Fiori all’ingresso del parco per onorare le 309 vittime

6 Aprile 2021

Oggi l’iniziativa dei familiari: gesto dedicato anche a chi ha perso la vita per il Covid

L’AQUILA . Ricordare le vittime del terremoto con un fiore da depositare oggi – primo giorno di ritorno in fascia arancione dopo la zona rossa pasquale – davanti al Parco della memoria, in piazzale Paoli, sotto il grande telo con i nomi di chi non c’è più da quella notte di 12 anni fa, che ieri i vigili del fuoco hanno appeso tra due alberi. Lo stesso telo che, fino al 2019, ha aperto la fiaccolata commemorativa, sospesa per il secondo anno consecutivo a causa della pandemia.
L'INVITO. A lanciare l’appello è il comitato dei familiari delle vittime del sisma, che, per il secondo anno consecutivo, ha riproposto anche l’iniziativa “Accendi la tua luce”, grazie alla quale, ieri notte, i balconi e le finestre della città si sono illuminati per rendere omaggio non solo ai morti del 6 aprile 2009 ma anche alle vittime del Covid: «Soprattutto», dicono i familiari, «le persone anziane, che la pandemia ha strappato alla vita nella solitudine più raggelante». «Anche quest’anno», afferma il comitato, «la fiaccolata non si è tenuta.

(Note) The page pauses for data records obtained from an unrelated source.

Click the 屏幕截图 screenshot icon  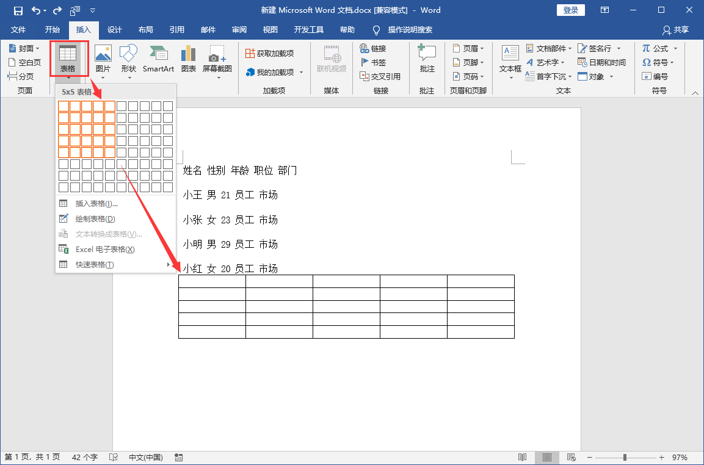217,55
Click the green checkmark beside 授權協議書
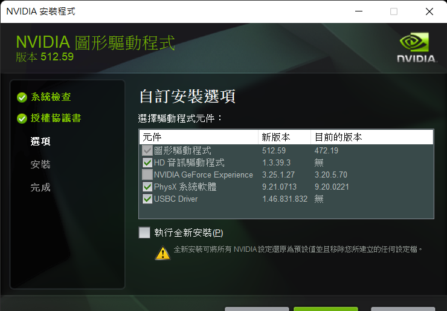 coord(22,118)
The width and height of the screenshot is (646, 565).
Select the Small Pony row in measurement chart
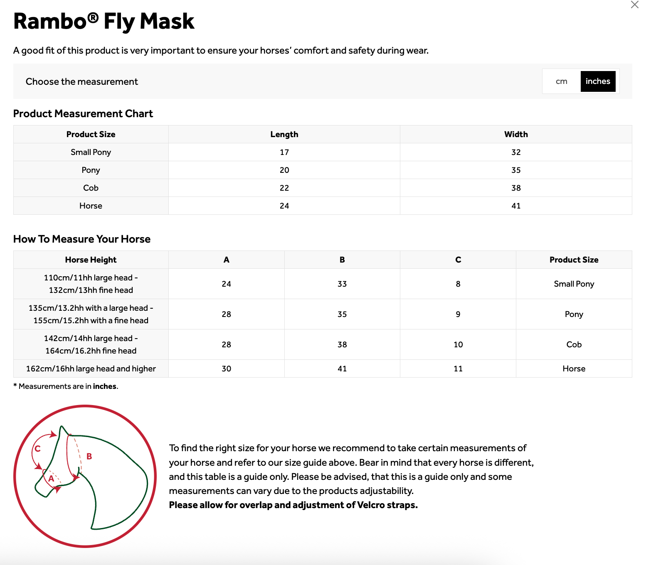click(91, 152)
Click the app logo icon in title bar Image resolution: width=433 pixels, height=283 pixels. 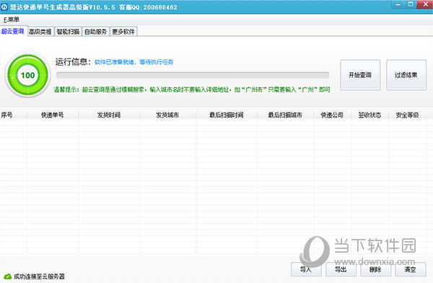[4, 7]
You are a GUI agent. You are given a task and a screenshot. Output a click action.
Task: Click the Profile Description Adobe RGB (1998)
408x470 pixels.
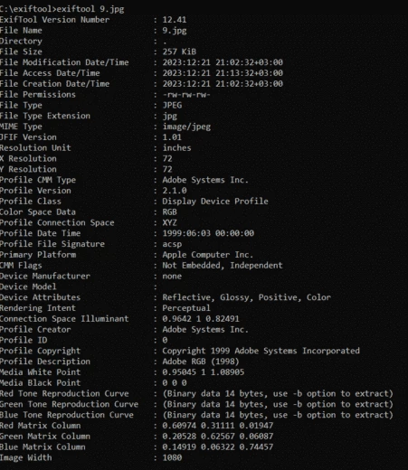click(x=201, y=362)
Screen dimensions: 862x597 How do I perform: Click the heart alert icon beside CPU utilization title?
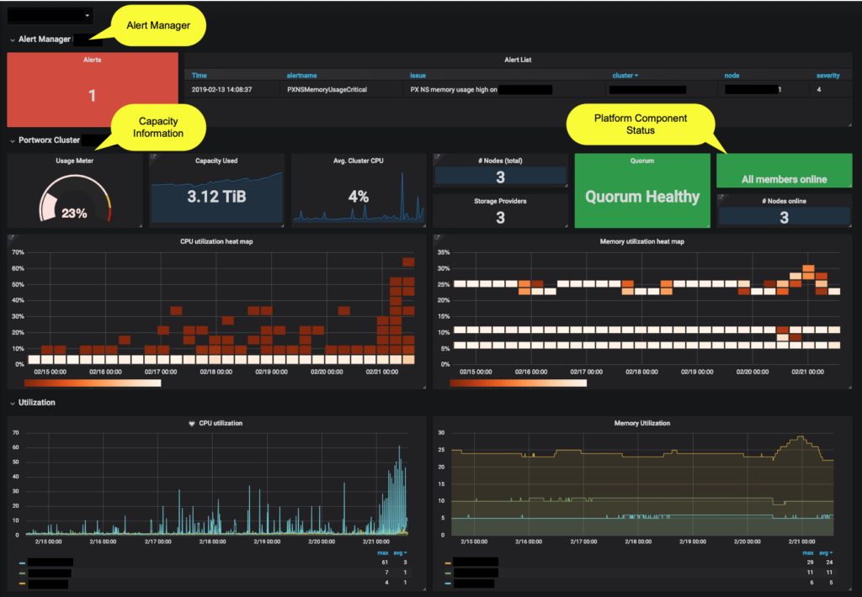point(192,423)
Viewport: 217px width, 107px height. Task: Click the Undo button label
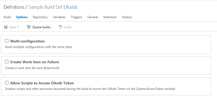click(68, 27)
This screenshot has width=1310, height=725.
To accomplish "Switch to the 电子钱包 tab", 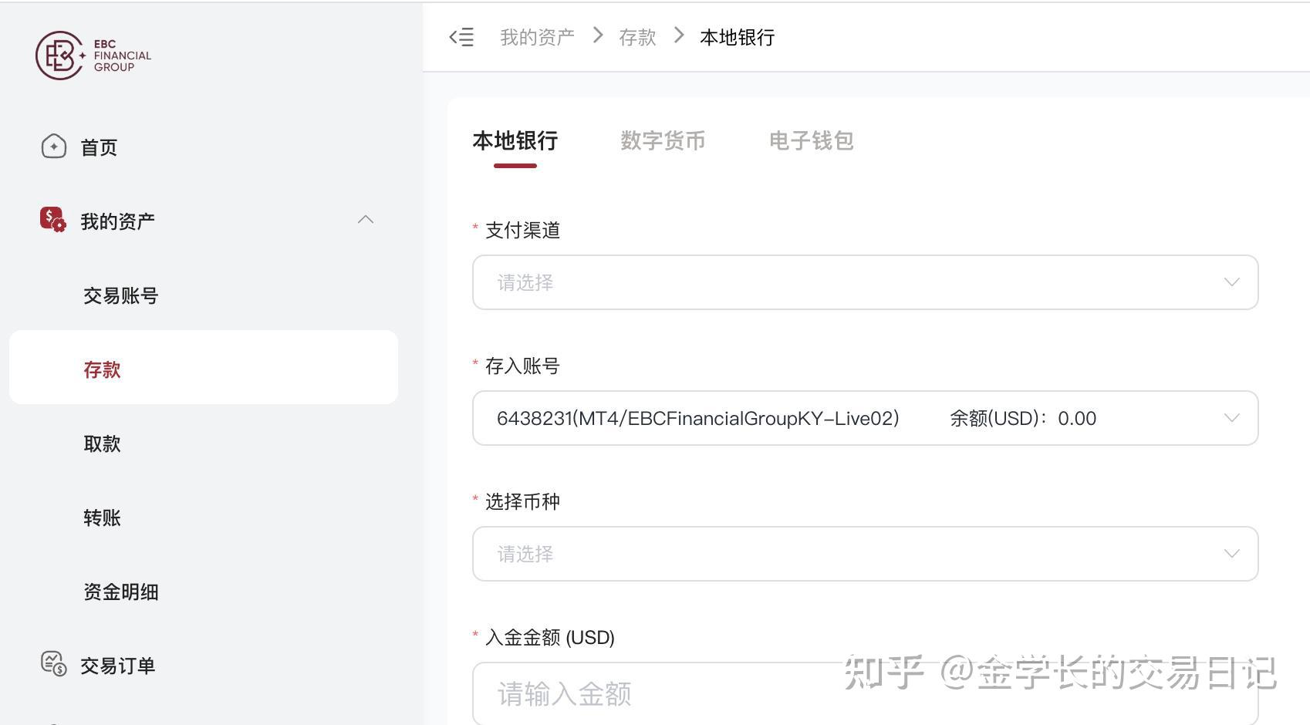I will coord(811,140).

Ma un momento di condivisione con la città, nonostante le restrizioni, lo vorremmo. E allora oggi sarà possibile recarsi nell’area antistante il Parco della memoria, dove chi vorrà potrà lasciare viole o primule che verranno messe successivamente a dimora».
IL PARCO. «Questo anniversario», continuano i familiari, «ci porta finalmente il Parco della Memoria, uno spazio fatto di verde e acqua che verrà inaugurato nel momento in cui sarà possibile muoversi senza eccessive restrizioni. Perché quel luogo appartiene a tutta la comunità. Ne racconta la storia, la sofferenza, la rinascita. E apparterrà a chi capiterà per caso, magari un turista, poiché un luogo del genere non rappresenta solo il ricordo, ma piuttosto deve essere monito e conoscenza per far sì che la tragedia evocata non si ripeta. Perché se è vero che il passato è passato, è altrettanto vero purtroppo che, passano gli anni, ma il presente continua a non migliorare».
SIMBOLO. Ci vorrà ancora qualche settimana per vedere ultimato il memoriale. Il 20 marzo c’è stata la posa dell’obelisco di 15 metri che sovrasta la fontana monumentale nella cui vasca sono incisi, in rilievo, i nomi delle vittime. L’opera, realizzata con fondi comunali e con donazioni effettuate dalla società Eataly e dalla Scuola ispettori e sovrintendenti della Guardia di Finanza, vede la luce al termine di un iter lungo (il progetto vincitore del concorso di idee lanciato dal Comune risale addirittura al 2013), accompagnato anche da alcune polemiche. «È stata una conquista faticosa», sottolinea Antonietta Centofanti, portavoce del comitato dei familiari delle vittime, «pensiamo sia importante, però, che ora esista e che stia nel cuore della città. È un simbolo, e i simboli servono a mantenere viva la memoria».
LA RETE NAZIONALE. In questi 12 anni i familiari delle vittime hanno dato vita a una rete nazionale, “Noi non dimentichiamo”, di cui fanno parte anche comitati e associazioni dei parenti dei morti di altre tregedie: il terremoto di San Giuliano di Puglia, la strage di Viareggio, il rogo della ThyssenKrupp di Torino, la Terra dei Fuochi, le alluvioni del Sarno e Giampilieri. «In queste tragedie non c'è nulla di ovvio né di naturale», spiega Centofanti, «la rete serve a ricordare che se in questo Paese siamo bravissimi a gestire le emergenze, siamo indietro anni luce su sicurezza e prevenzione».